Camping is all about enjoying the great outdoors. It affords the opportunity to not only get back in touch with nature, but to really show nature who's boss (you, of course). However, nature really doesn't like to play nice. Even the most skilled camper has to take outdoor safety seriously.

  • If you get lost, don't panic.

    Despite the many blazed trails and beaten paths running throughout parklands, getting lost is still extremely easy. Even if you included a GPS among your camp safety equipment, it's still possible to get turned around and find yourself lost. If you're camping alone, the risk is even higher. Should you get lost, utilize the S.T.O.P. method:

    • Stop once you recognize that you are lost.
    • Think about your situation, including what you have with you on hand that could be useful to get yourself found or help retrace your footsteps.
    • Observe your surroundings. Do you see familiar landmarks? Do you see any footprints you may have left behind? Do you see any markings that are clearly human-made? Do you see any potential dangers?
    • Plan how you will find your way back, or what you can do to get yourself found. For example, if you included a whistle in your camp safety equipment, now is the time to use it.
  • If you get caught in a storm, know how to take shelter.

    If you are caught in a torrential downpour, try to find an area that will be free from rain and lightning. Do not use your tent for safety, unless it is already in a well-covered area. However, make sure not to place your tent near the tallest trees, as these are always going to be the more common targets for lightning strikes. Your car is likely the safest place to ride out the storm, if it is nearby. If not, look for another type of shelter, or a recess in a cliff face if it is available.
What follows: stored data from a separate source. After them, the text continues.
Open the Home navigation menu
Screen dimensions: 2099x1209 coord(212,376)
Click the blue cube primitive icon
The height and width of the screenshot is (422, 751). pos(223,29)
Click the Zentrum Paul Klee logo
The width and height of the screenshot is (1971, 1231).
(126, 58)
  • Do not allow yourself to be a target for lightning.

    If you are caught in the open with no car or other shelter, try to find a grove of small trees surrounded by much larger trees. Lightening will always be a concern. If you are caught in an area without trees or shelter of any kind, crouch down small. Always avoid standing near isolated trees.

  • Know which plants are poisonous.

    Familiarize yourself with poisonous plants before you start your trip, but also bring a written guide on poisonous plants. Particularly, know to look out for poison oak, poison ivy and poison sumac. The old camping mantra still applies: Leaves of three, leave it be!

  • Avoid direct contact with wild animals.

    Do not attempt to poke or prod wild animals, and especially do not attempt to get close to pet them or feed them. If you encounter a bear, for example, your best action is to talk calmly and walk slowly backwards. Avoid making sudden movements, and keep your eye on it as much as possible until it is out of eyesight. Make sure the bear spray you including in your camp safety equipment is with you. With all animals, keep calm and distance yourself slowly.

  • Bring your bug spray!

    Bugs can be annoying, but some are extremely dangerous. Remember that ticks can carry Lyme disease or cause meat allergies, while mosquitos can carry some extremely dangerous and deadly viruses. Also be wary of things such as bee's nests, hornet nests and other biting and stinging insects. For safety, ensure you have an epinephrine auto-injector, particularly if someone in your group is allergic to stings.

Camping is an excellent way to spend time with family and friends. But as much as we love nature, nature does not always love us back. Before you go out camping, make sure you have all of your camp safety equipment in order, that you've familiarized yourself with camp safety for kids and adults, and that you have practiced campfire safety tips. Don't let poor planning ruin your next camping trip. And don't forget to bring the marshmallows!